Bu anlamda modernistlere çok uyar.
• Nietzsche felsefenin Sokrates’ten beri akla ve akılcı bilgiye önem ve değer vermesine karşı çıkarak düşüncesini oluşturur. Ona göre insan sürdürmeyi amaç haline getirdiği akılcı uygarlıktan çıkıp kendisi üzerinde düşünmelidir.
Öyleyse, Sokrates’ten önceki Grek felsefesine yönelmelidir. Bu dönem Grek felsefesiyle tragedya arasında derin bir ilgi vardır. Tragedya kahramanı yazgı karşısında karar verme özgürlüğü ile durur. İşte bu bağlamda insan yaşamı trajiktir. Nietzsche’ye göre yaşamı olduğu gibi görüp her şeye karşın onu onaylamak gerekir. Bu amaca da ancak Antik çağ Yunan ozanları ve Wagner gibi tragedya sanatçıları erişebilirler. Ne de olsa tragedya bize yaşamı
olduğu gibi gösteren ve bir anlamda, bir biçimde onu öylece olurlamanın gerektiğini öğreten tek sanattır.

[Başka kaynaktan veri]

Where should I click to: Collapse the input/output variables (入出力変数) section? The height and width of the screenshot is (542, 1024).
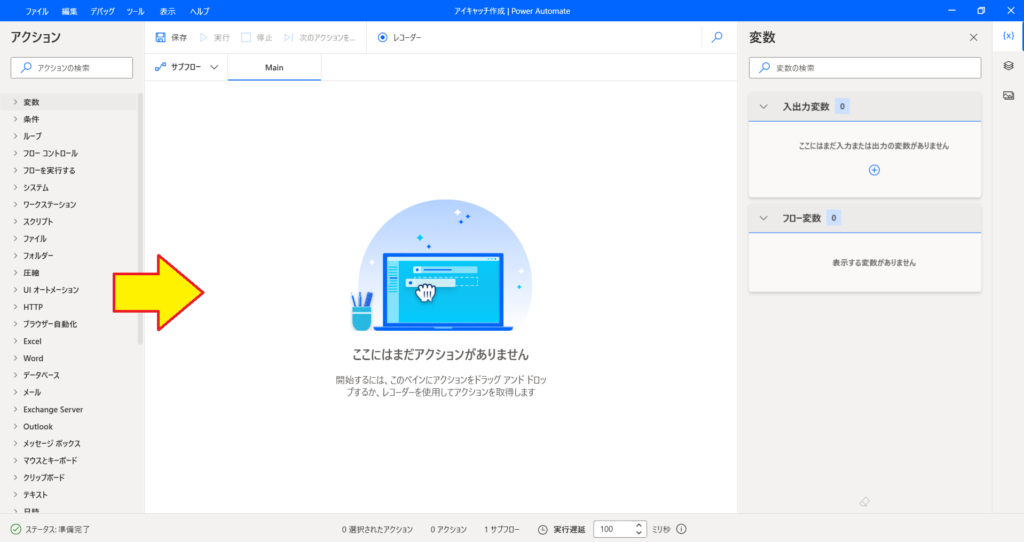pyautogui.click(x=764, y=106)
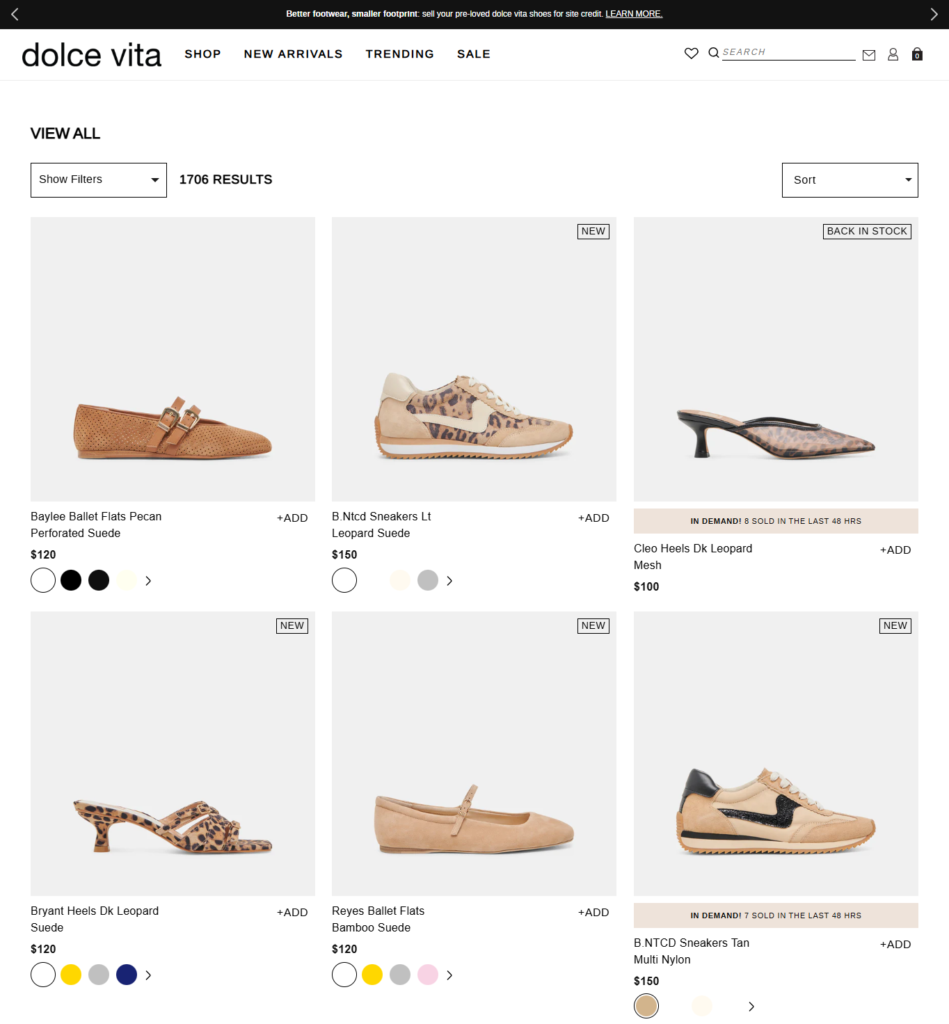Open the email envelope icon
949x1024 pixels.
click(x=869, y=55)
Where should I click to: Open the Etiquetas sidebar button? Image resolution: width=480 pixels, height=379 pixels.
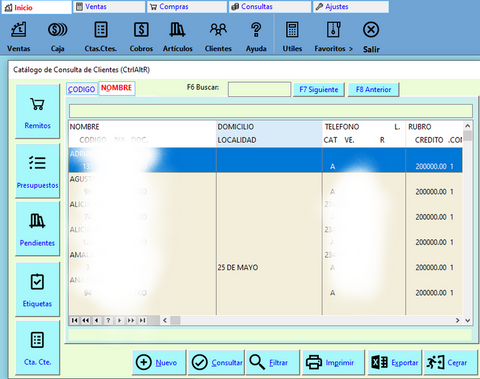[37, 289]
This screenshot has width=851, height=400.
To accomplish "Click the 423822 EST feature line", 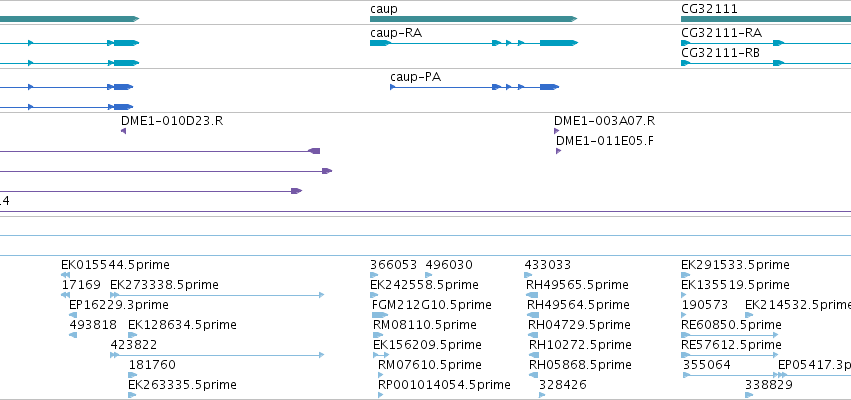I will click(x=217, y=355).
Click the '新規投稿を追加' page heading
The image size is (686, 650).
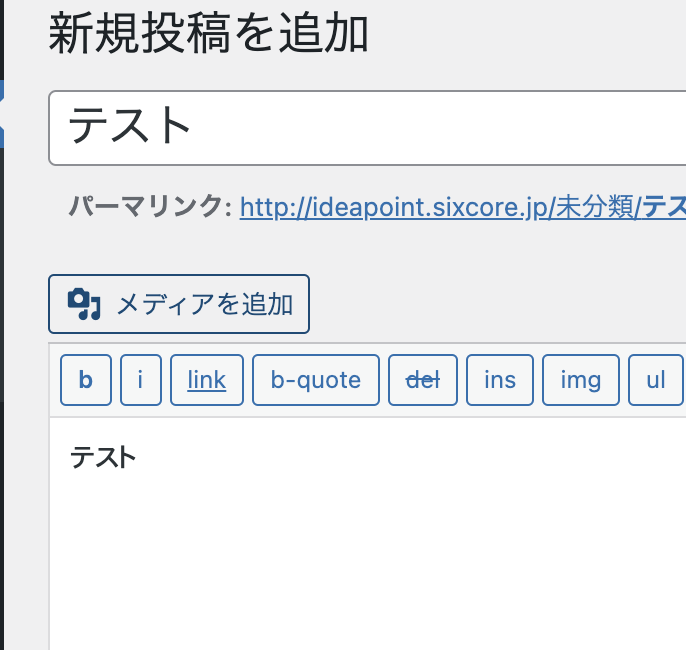[209, 36]
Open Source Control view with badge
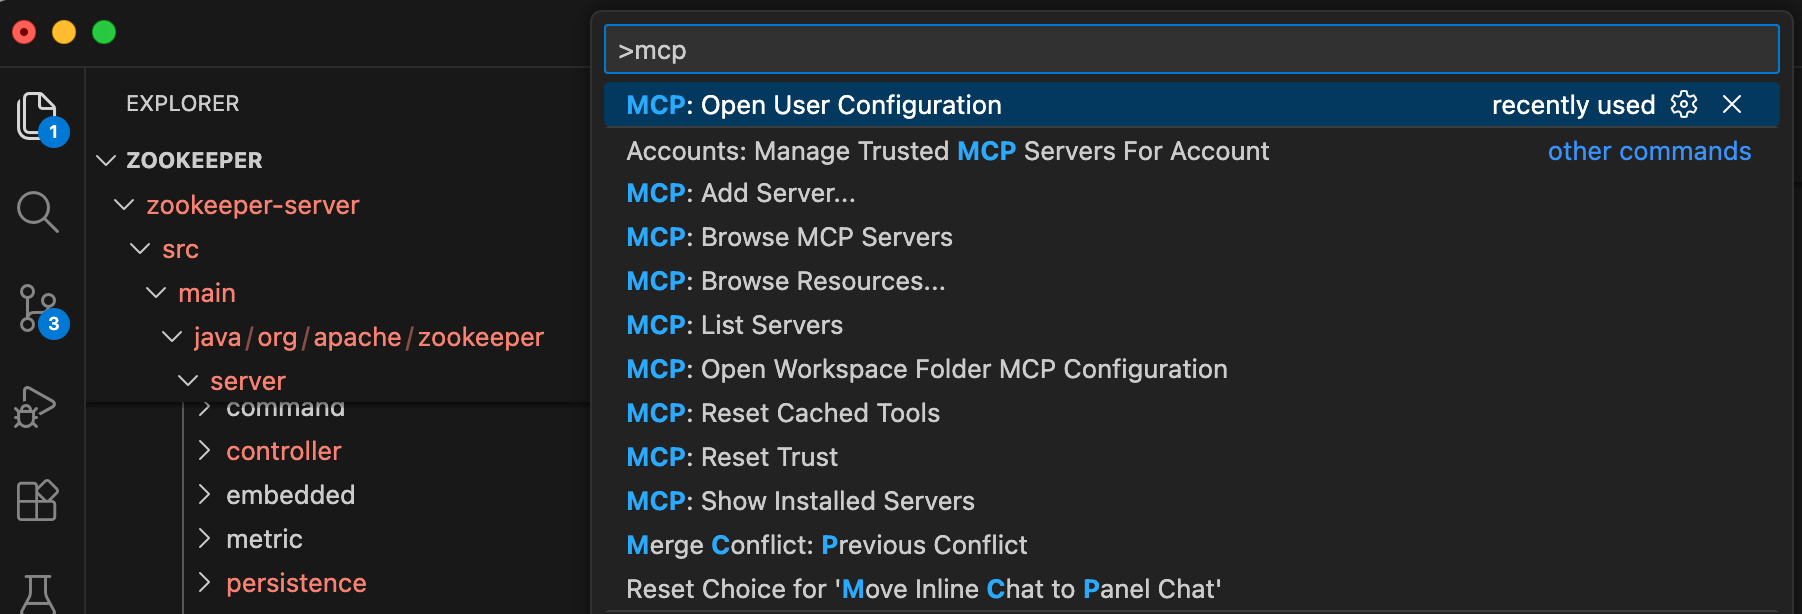The width and height of the screenshot is (1802, 614). [x=38, y=309]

• Akılcı düşünceler, tüm içgüdüleri bir yana bırakıp yalnızca bilgiye önem verdiği için çağın insanı çok yönlü olarak
gelişemiyor ve salt doğrunun peşine düşüyordu. Oysa Nietzsche’ye göre salt doğru yoktur. İç güdüler bilgiden daha önemlidir. Çünkü görülen algılanan ve ya düşünülen her şey, içgüdülerin izlediği amaca bağlıdır. Hayvan için
geçerli olan insan için de geçerlidir. İnsanın onu yönlendiren tüm düşünceleri tutkularına, içgüdülerine bağlıdır. Bu iç
güdülerin en güçlüsü yönetme içgüdüsüdür. 1910’da Leh diline çevrilen «Güçlülük İstenci» adlı yapıtında Nietzsche yaşam ve insan hakkında bu düşüncelerini yazmıştır.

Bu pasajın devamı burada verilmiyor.